RETROSCENA LA MACCHINA INCEPPATA E il Mito fece una doccia fredda Dai fasti del ratto di Eichmann alla figuraccia di Amman
mercoledì 25 febbraio 1998 La Stampa 0 commenti
TEL AVIV
DANY Yatom era un grande amico di Yitzhak Rabin; lo aveva aiutato in
particolare nei rapporti con la Giordania, il Paese cui il Mossad
paga ora un tributo proprio con le sue dimissioni. Rossiccio di
capelli, tozzo e simpatico, spesso allegro, ha compiuto imprese
eroiche di salvataggio nella Saieret Matchal, l'"unità miracolosa"
dell'esercito israeliano.

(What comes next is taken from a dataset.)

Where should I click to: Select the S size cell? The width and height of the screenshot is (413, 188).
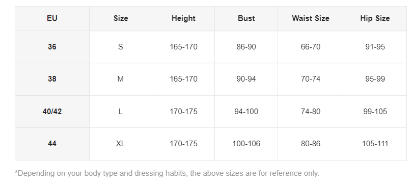tap(121, 47)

Poi, più di trent'anni nel Mossad. Ora,
andandosene, segna una grande svolta nei mitici Servizi segreti
d'Israele.
Era un monumento ai Wonder Boy d'Israele, il giardino di sculture
moderne che Shabatai Shavit, capo del Mossad dall'88 al '96, aveva
fatto costruire intorno al quartier generale, in uno spazio aperto.
Un tributo artistico alle imprese del Mossad come il rapimento di
Eichmann, o il salvataggio di Entebbe, o la distruzione
dell'impianto nucleare iracheno di Tammuz, o anche l'assassinio a
Malta di uno dei grandi cospiratori del terrorismo islamico, Fatki
Shakaki.
Ma proprio Shavit, che nessuno conosceva per nome, visto che
allora le leggi lo vietavano, una mattina trovò il suo nome e
cognome pubblicato su una rivista inglese, e poi su Internet, a
disposizione di tutti. Fu uno dei grandi choc del Mossad, e non
mancarono apprezzamenti positivi anche in Israele: il processo di
pace in corso richiedeva una maggiore trasparenza; bisognava
spazzar via, in buona sostanza, la necessità di tanta segretezza,
e creare condizioni per reclutare agenti alla luce del sole.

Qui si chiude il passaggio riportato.